GIVEN TEXT:
• • • • •

In any case, although time away could also cause very positive effects of maturation, the decisive question is a different one:

a) On the one hand, once we get past certain tics and prejudices that are more or less surreptitiously imposed in our times, we must have it clear that almost any foreign language can be learned in one’s own country these days, without having to move to any of the countries that speak that language. And the fact of visiting the native country, especially at certain ages and in certain environments, hardly assures such learning, for in many cases the boy or girl ends up surrounded with friends… from his or her own country and language.

b) On the other hand and more to the point —applicable also in other circumstances— we have to ask the key question: given the state of mind and maturity of my daughter or son, would a stay abroad help him or her to mature and grow in his or her capacity to love? Or, on the contrary, could it introduce a false note that could slow down his or her personal growth and development for many years?

This is the million-dollar question (as we sometimes say in Spain). Parents must use all their intelectual resources, increased by affection, and ask advice from those they know to be wise and expert on the matter before making a decision or giving their opinion.

• • • • •

WHAT THIS EXERCISE ASKS:
a. According to the passage on studying abroad, who does a boy or girl visiting the native country often end up surrounded with?
b. Return each of the rows below verbatim, with no changes.

• • • • •

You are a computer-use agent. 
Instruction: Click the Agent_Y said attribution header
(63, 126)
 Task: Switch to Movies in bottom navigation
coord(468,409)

• • • • •

RESPONSES IN ORDER:
a. Friends from his or her own country and language.

b.
You are a computer-use agent. 
Instruction: Click the Agent_Y said attribution header
(63, 126)
 Task: Switch to Movies in bottom navigation
coord(468,409)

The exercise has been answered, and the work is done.